L’instruction, extrêmement laborieuse, comme on le pense, occupa toute la fin de 1796 et le début de 1797. Le procès s’ouvrit le 2 ventôse an V (20 février 1797). Selon les habitudes de l’époque, un cortège imposant, avec de grands déploiements de troupes, suivit la Haute cour quand elle se rendit pour la première fois à la salle de ses séances. Les jurés étaient au nombre de seize, plus quatre adjoints et quatre suppléants. Il suffisait que quatre d’entre eux se prononçassent en faveur des accusés pour que l’acquittement fût assuré. Quels étaient les antécédents politiques de ces vingt-quatre élus des assemblées départementales ? La conjuration avait dressé des listes de bons et de méchants pour toute la France et

  1. Selon Buonarroti la tentative d’évasion aurait échoué par l’imprudence d’un des détenus ; le Journal général cité par Advielle, t.
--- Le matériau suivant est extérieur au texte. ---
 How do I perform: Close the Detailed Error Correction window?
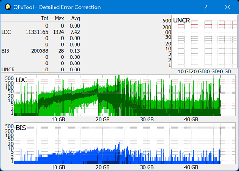pos(227,7)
I, p. 233, donne cette autre version : « Le hasard a voulu que, pour les changer d’air, on les transférât dans une chambre haute. » (8 pluviôse an V — 28 janvier 1797.)
  2. Il devint comme plusieurs conventionnels préfet de l’Empire et sénateur. Nous l’admirerions plus à l’aise pour sa conduite dans l’affaire de Babeuf, si son écriture n’était l’une des plus vilaines qu’on puisse voir.